PASSAGE TO READ
════════════════
Healing Line

Healing Line

Should We Pray About Aging?

by Francis MacNutt
Mar/Apr 2006

Just last week, I read that Oral Roberts is 88 years old, and his beloved wife Evelyn died last year. Again, it brings up a question we faced in an earlier newsletter: Are we supposed to fight against the aging process? The amazing thing to me is that although I’ve read many books on healing and heard many talks, no one, to my knowledge, has addressed the universal problem: we all grow older. Are we supposed to “go gently into the night?” Now that I’m facing it myself (at the age of 80), I need to ask this question. This question is daily reinforced by looking at our dog, Chewy, who is a big malamute and often falls over just trying to get up off the floor.

Since some of you are getting up in years, and all of you know someone who is struggling with the problems of age, I’ll try here to share some thoughts about how to pray for the aging process.
════════════════
WORK INSTRUCTIONS
Do these statements agree with the article on praying about aging? Answer yes or no for each, quoting the words from the article that decide it. (a) The writer is 80 years old. (b) Oral Roberts' wife Evelyn died last year. (c) The dog Chewy is a small terrier. The rows that come next have no connection to the text above.

[Records from a data source]
════════════════
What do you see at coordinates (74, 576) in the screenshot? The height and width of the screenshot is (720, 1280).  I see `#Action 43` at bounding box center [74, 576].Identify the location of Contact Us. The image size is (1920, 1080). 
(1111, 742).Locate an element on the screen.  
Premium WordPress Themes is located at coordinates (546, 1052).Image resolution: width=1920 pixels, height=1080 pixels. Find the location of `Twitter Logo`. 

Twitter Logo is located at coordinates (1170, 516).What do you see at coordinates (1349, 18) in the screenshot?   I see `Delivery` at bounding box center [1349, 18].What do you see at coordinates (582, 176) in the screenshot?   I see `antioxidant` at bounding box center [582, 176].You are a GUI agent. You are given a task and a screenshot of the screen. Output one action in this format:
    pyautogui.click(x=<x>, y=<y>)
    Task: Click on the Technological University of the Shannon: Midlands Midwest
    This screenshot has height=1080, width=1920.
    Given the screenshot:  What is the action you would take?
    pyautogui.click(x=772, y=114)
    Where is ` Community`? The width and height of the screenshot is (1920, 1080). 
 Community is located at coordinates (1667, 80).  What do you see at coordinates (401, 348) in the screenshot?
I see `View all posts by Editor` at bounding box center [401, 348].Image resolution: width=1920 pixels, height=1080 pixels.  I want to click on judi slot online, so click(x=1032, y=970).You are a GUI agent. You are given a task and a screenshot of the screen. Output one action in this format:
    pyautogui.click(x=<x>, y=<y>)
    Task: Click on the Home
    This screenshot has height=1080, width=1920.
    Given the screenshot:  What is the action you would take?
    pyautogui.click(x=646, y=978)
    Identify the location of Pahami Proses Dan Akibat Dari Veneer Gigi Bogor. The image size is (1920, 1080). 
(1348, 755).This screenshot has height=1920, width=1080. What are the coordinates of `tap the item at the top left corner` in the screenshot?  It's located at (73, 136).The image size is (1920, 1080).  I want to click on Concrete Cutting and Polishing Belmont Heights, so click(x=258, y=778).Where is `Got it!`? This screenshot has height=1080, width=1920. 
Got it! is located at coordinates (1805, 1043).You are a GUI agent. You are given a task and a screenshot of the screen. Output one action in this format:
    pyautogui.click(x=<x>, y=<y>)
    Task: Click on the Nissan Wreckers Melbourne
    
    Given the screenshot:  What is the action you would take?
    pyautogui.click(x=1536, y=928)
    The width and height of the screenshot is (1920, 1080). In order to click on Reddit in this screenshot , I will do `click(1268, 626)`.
════════════════
ANSWER SPACE
(a) Yes: "at the age of 80"
(b) Yes: "his beloved wife Evelyn died last year"
(c) No: "who is a big malamute"